Stars and Bars But With A Unique Upper Limit For Each

Question

This question has been asked before on here:

We can know the number of solutions such that $a_1+a_2+a_3+....a_n=N$, $a_i\geq0$, and $i\in\{1,2,\ldots,n\}$ can be found by stars and bars ($\binom{N+n-1}{n-1}$). But if we (like the question linked) wanted to then add the requirement that each $a_i\leq r_i$ and that $r_i$ can be unique for each $i$ how many combinations are there?

I've been trying to understand Mike Earnest's answer as theirs seemed more understandable but have come short on the last equation: $$\sum_{S\subseteq \{1,2,\dots,n\}}(-1)^{|S|}\binom{N+n-1-\sum_{i\in S}(r_i+1)}{n-1}$$ From my understanding, it seems that the larger summation is used to subtract $x$ number of combinations from the total amount, but that seems to be contradictory with $(-1)^{|S|}$ since it would change from adding or subtracting based on if $S$ is even or odd? I also was wondering if there was any reason it was total value and not just $S$?

I also think I understand how we get ${\sum_{i\in S}(r_i+1)}$ since it's the same as the equation done before but it seems to mess up the equation since it often produces a negative factorial integer which can't be solved. I know to define $\binom{m}k=0$ when $m < 0$ but don't seem to get an accurate answer with these 2 questions lingering.

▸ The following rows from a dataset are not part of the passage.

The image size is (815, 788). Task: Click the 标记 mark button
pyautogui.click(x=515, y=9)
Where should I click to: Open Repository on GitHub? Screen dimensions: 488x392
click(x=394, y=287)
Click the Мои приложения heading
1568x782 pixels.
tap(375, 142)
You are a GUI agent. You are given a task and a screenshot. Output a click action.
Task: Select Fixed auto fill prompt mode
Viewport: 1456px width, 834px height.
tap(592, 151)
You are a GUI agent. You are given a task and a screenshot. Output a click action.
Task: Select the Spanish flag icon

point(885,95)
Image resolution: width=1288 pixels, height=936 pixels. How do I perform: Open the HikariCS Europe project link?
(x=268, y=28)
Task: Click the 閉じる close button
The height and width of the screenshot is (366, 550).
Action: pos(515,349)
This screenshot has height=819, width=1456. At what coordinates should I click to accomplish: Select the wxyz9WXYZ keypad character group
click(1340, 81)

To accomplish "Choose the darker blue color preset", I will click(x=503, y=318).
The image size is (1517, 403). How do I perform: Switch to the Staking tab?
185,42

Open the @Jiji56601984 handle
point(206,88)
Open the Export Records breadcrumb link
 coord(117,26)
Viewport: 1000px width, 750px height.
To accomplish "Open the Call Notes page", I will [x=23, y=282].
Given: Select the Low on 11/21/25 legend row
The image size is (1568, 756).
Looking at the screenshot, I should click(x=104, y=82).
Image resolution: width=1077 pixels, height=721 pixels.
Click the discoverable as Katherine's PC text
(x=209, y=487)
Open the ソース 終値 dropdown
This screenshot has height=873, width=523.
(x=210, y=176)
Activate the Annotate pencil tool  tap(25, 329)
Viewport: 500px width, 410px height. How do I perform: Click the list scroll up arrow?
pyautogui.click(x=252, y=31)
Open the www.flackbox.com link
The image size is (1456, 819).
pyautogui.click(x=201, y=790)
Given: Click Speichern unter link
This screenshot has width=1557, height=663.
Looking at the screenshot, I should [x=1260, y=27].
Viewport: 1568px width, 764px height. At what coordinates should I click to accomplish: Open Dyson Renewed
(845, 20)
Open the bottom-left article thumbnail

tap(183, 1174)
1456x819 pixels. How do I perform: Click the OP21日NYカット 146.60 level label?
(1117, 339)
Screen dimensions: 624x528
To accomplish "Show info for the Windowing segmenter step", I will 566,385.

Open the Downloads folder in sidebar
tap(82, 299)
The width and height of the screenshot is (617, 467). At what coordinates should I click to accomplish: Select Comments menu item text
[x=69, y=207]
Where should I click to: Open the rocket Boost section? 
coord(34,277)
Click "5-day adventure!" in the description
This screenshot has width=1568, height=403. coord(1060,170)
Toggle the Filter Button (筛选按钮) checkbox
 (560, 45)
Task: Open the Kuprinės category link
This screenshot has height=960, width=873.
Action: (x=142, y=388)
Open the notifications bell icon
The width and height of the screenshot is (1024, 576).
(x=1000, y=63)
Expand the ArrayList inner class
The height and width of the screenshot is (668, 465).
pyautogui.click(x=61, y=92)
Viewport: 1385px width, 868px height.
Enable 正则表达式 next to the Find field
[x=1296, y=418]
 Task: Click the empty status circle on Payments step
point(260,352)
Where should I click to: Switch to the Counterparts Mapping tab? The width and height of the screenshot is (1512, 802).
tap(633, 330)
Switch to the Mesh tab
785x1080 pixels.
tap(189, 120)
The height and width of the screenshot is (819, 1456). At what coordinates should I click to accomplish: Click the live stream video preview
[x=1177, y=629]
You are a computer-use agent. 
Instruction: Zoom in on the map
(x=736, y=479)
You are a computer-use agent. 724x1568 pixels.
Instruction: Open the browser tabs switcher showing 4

If we take the example that is given in the past post that $N = 6, n = 3$, and $(r_1,r_2,r_3)=(3,3,2)$ then our answer should be 5 since the only possibilities are (1,3,2), (2,2,2), (3,2,1), (3,1,2), and (2,3,1) but if we calculate it, it would be:$$\binom{6+3-1}{3-1}-\sum_{S\subseteq \{1,2,3\}}(-1)^{|S|}\binom{6+3-1-\sum_{i\in S}(r_i+1)}{3-1}$$ $$\binom{8}{2}-((-1)^{|1|}\binom{8-(3+3+2)}{2}+(-1)^{|2|}\binom{8-(3+3+2)}{2}+(-1)^{|3|}\binom{8-(3+3+2)}{2})$$ I wasn't sure what $i\in S$ meant when used in a summation, so I assumed it was the summation of all the numbers 1-3 in case that was where I went wrong. Thanks for any help!

Answer 1

We consider the special case $N=6, n=3$ and $(r_1,r_2,r_3)=(3,3,2)$. The valid triples $(a_1,a_2,a_3)$ with $0\leq a_j\leq r_j,1\leq j\leq 3$ are: \begin{align*} &(1,3,2)\qquad\qquad(3,1,2)\\ &(2,2,2)\qquad\qquad(3,2,1)\\ &(2,3,1)\qquad\qquad\color{blue}{(3,3,0)}\\ \end{align*} Note that we have $6$ valid triples since $a_j\geq 0$ and so $(3,3,0)$ is valid.

In the following we use the notation $[n]:=\{1,2,\ldots,n\}$ and define $\binom{p}{q}=0$ if $p<0$.

We obtain \begin{align*} \sum_{S\subseteq [n]}&(-1)^{|S|}\binom{N+n-1-\sum_{i\in S}(r_i+1)}{n-1}\\ &=\color{blue}{\sum_{S\subseteq [3]}(-1)^{|S|}\binom{8-\sum_{i\in S}(r_i+1)}{2}}\\ &=(-1)^{|\emptyset|}\binom{8}{2}\\ &\quad+(-1)^{|\{1\}|}\binom{8-4}{2}+(-1)^{|\{2\}|}\binom{8-4}{2}+(-1)^{|\{3\}|}\binom{8-3}{2}\\ &\quad+(-1)^{|\{1,2\}|}\binom{8-(4+4)}{2}+(-1)^{|\{1,3\}|}\binom{8-(4+3)}{2}\\ &\quad\qquad+(-1)^{|\{2,3\}|}\binom{8-(4+3)}{2}\\ &\quad+(-1)^{|[3]|}\binom{8-(4+4+3)}{2}\\ &=\binom{8}{2}-\binom{4}{2}-\binom{4}{2}-\binom{5}{2}+0+0+0-0\\ &=28-6-6-10\\ &\,\,\color{blue}{=6} \end{align*} in accordance with the list above.